Researchers are still trying untangle the mystery of how Lewy bodies form and lead to different types of dementia. New findings, published June 5 in Science Translational Medicine, may help point to some answers. The results show that a particularly destruction-resistant form of alpha-synuclein called fibrils accumulate in Lewy bodies and that brain cells can respond with a trio of proteins to tag these fibrils for breakdown.
This trio consists of members of the SCF (S-phase kinase-associated protein 1, cullin-1, and F-box domain–containing) protein family. In addition to the S and C proteins in this trio, the F protein in the group, called F-box/LRR repeat protein 5, or FBXL5, directs the tagging trio to specifically tag the destruction-resistant fibrils, sparing nonpathological versions of alpha-synuclein.
The results offer new insight into how Lewy bodies may form, says Fredric Manfredsson, assistant professor of translational neuroscience at Michigan State University, who was not involved in the study. “Perhaps the most important aspect is the identification of a pathway that can be manipulated to clear misfolded or pathological alpha-synuclein from a cell,” he says. That ability to target only the pathological fibrils is important, Manfredsson says, because although no one’s quite figured out the functions of the other forms of alpha-synuclein, which can occur as single strands or just paired molecules instead of woven fibrils, clearing all of them might be harmful.
To pin down FBXL5 as the key member of the trio for targeting only the disease-causing form of alpha-synuclein, Juan Atilio Gerez, a researcher at the Swiss Federal Institute of Technology in the Department of Chemistry and Applied Biosciences, and his colleagues first showed that brain tumor cells often used in this type of lab experiment produce the SCF trio, including FBXL5 in response to taking up alpha-synuclein fibrils. Together, the rescue proteins, the team confirmed, kick off a process of protein destruction, tagging the alpha-synuclein fibrils to lure breakdown proteins called ubiquitins to the doomed molecule.
In brain tissues from people who actually had Parkinson’s disease, the researchers found that at least two members of SCF targeted Lewy bodies. Turning to mice, Gerez and colleagues showed that introducing the fibrils into mouse brains triggered Lewy body formation, a process that intensified if the FBXL5 component of the trio was not functional.
Understanding how brain cells respond to a threat from alpha-synuclein fibrils is a promising development, Manfredsson says, because manipulating this pathway to enhance the brain’s natural defense holds potential for future therapies.

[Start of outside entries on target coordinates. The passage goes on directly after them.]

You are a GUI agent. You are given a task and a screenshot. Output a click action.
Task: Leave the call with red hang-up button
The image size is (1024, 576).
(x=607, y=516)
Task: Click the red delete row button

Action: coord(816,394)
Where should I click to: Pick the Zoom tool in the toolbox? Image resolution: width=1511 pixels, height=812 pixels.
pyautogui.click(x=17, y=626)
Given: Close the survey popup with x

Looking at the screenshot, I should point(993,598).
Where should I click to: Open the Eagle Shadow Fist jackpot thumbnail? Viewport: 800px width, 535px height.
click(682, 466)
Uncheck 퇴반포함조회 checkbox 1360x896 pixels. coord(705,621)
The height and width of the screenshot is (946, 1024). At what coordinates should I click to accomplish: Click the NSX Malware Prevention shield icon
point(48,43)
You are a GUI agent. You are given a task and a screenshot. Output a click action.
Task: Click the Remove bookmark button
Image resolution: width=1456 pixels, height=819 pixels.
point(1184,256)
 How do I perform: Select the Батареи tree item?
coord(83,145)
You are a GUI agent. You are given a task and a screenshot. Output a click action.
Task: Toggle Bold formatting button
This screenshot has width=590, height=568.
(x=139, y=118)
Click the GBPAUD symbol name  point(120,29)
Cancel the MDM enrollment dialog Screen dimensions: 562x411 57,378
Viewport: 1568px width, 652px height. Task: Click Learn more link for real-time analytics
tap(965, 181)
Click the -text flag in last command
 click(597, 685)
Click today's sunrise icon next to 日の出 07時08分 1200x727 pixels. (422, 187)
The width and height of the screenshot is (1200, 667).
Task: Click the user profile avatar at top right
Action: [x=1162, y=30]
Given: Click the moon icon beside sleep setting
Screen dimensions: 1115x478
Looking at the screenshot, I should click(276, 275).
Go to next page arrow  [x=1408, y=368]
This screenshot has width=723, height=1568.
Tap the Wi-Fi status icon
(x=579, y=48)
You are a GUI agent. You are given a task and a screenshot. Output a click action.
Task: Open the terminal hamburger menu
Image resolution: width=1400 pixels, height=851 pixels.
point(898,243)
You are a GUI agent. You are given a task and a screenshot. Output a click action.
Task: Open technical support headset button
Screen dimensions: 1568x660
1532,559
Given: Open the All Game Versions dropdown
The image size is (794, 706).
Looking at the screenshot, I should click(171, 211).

The findings arise from work with cells and mice, however, so realizing the therapeutic potential of this approach in humans is, at best, in the earliest stages. “Lewy body formation remains an enigmatic process,” Manfredsson says, adding that these results will require testing by several other approaches before researchers can fully establish clinical relevance.
Gerez says that he and his colleagues are currently doing just that: working with a variety of methodologies to see how activating FBXL5 and its related proteins in various ways affects alpha-synuclein fibril accumulation in different models. One thing the team will have to figure out is whether or not the SCF trio tags anything else. It might have other targets, he says, so even though activating it could clear pathogenic alpha-synuclein, it might affect other biological processes in undesirable ways.